▸ OBJECTIVE
Reproduce the lines below verbatim, omitting the pictures from your answer.

##########

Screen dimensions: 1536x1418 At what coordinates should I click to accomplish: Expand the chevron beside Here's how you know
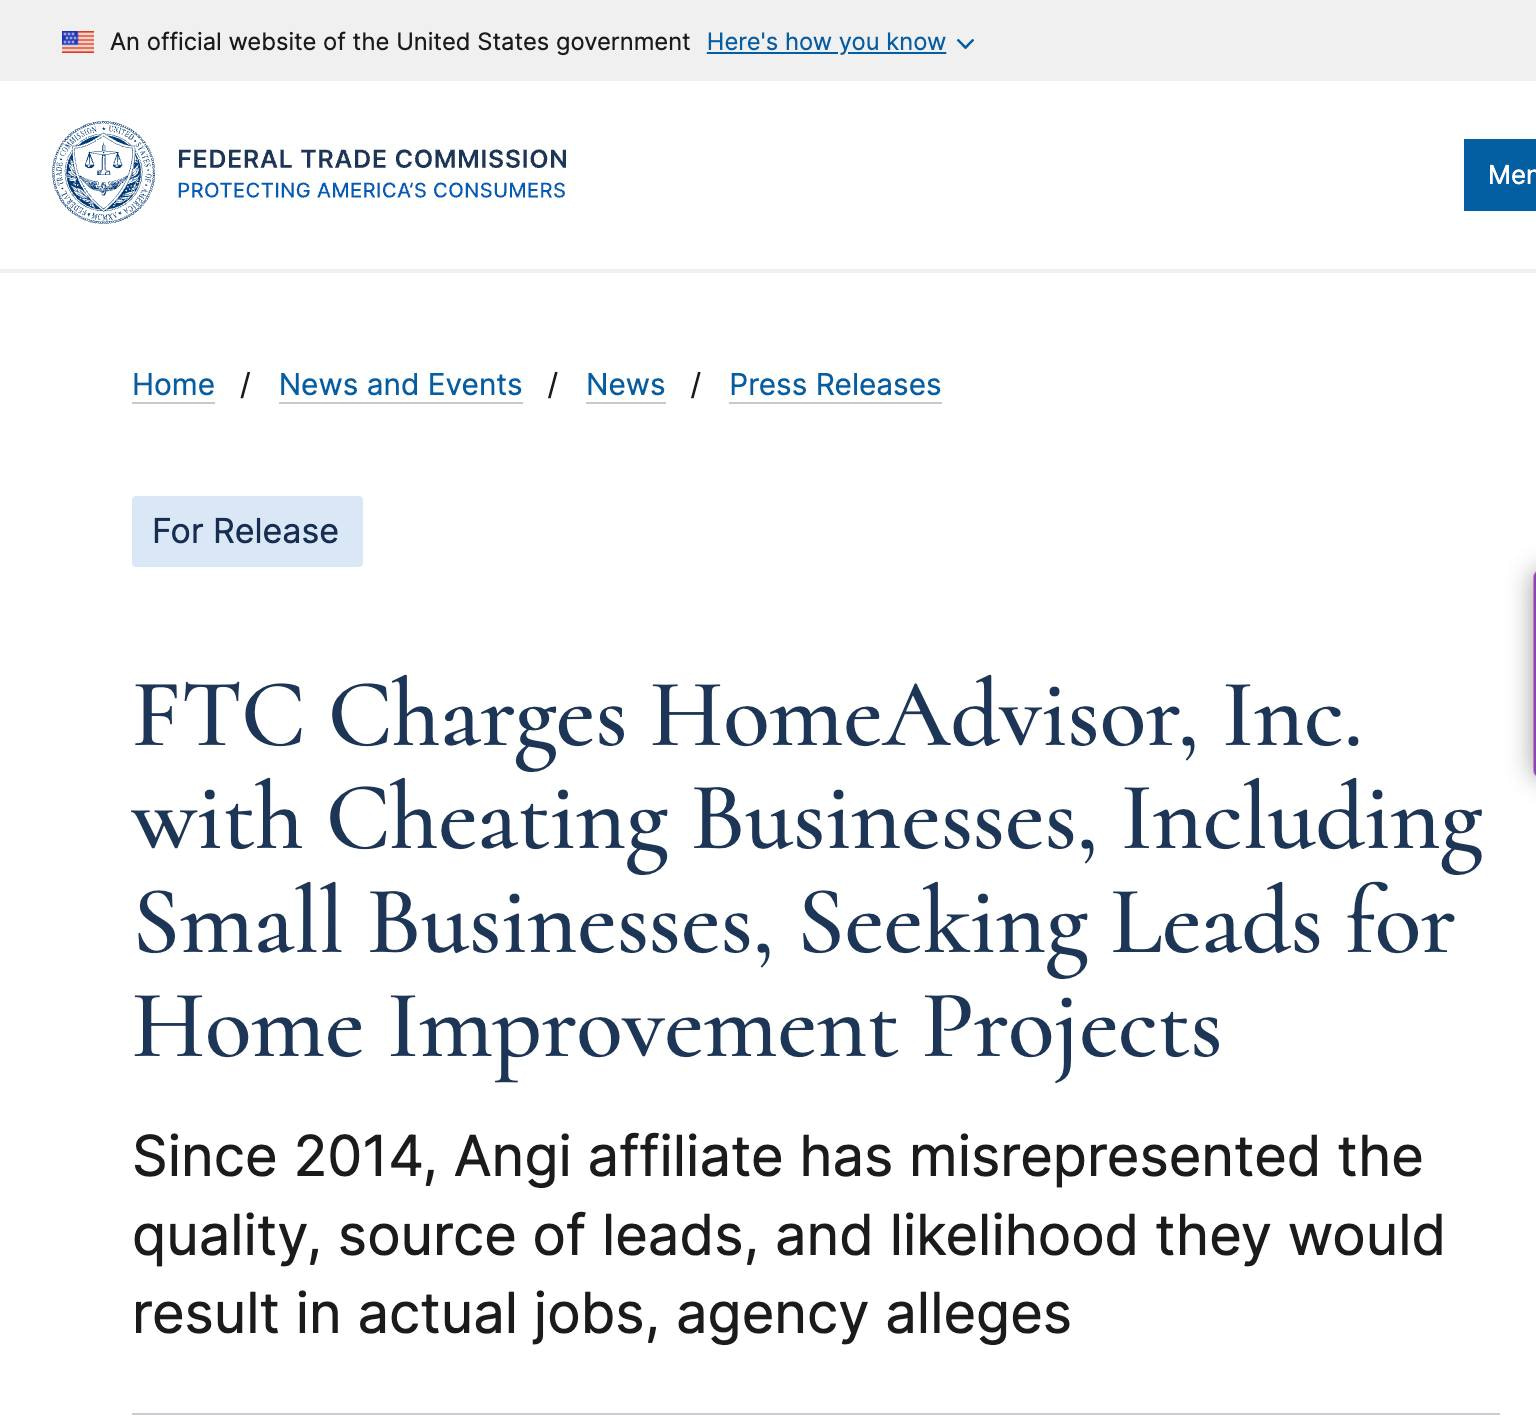tap(965, 43)
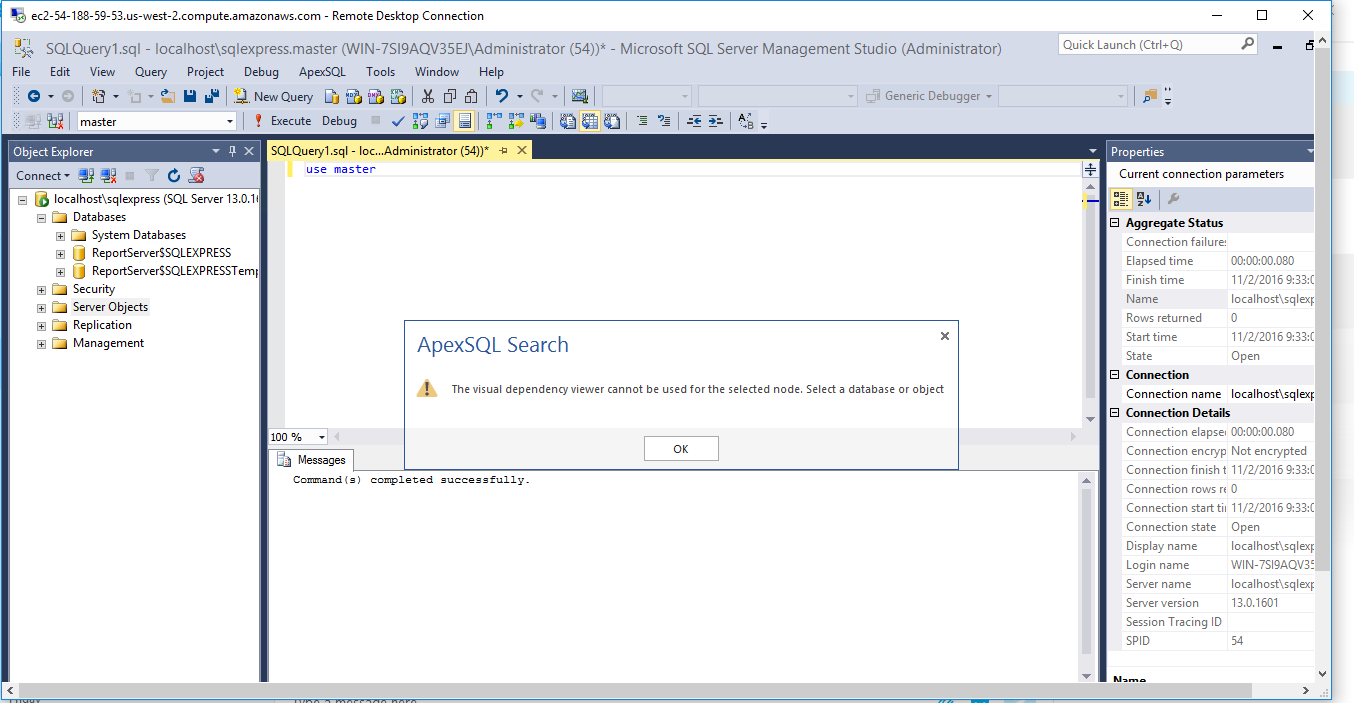1354x703 pixels.
Task: Click the Save All icon
Action: tap(211, 96)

##########

▸ OUTPUT OF THE TASK
Screen dimensions: 1536x1418 At what coordinates should I click to accomplish: Expand the chevron beside Here's how you know
tap(965, 43)
1354x703 pixels.
Task: Click the Save All icon
Action: tap(211, 96)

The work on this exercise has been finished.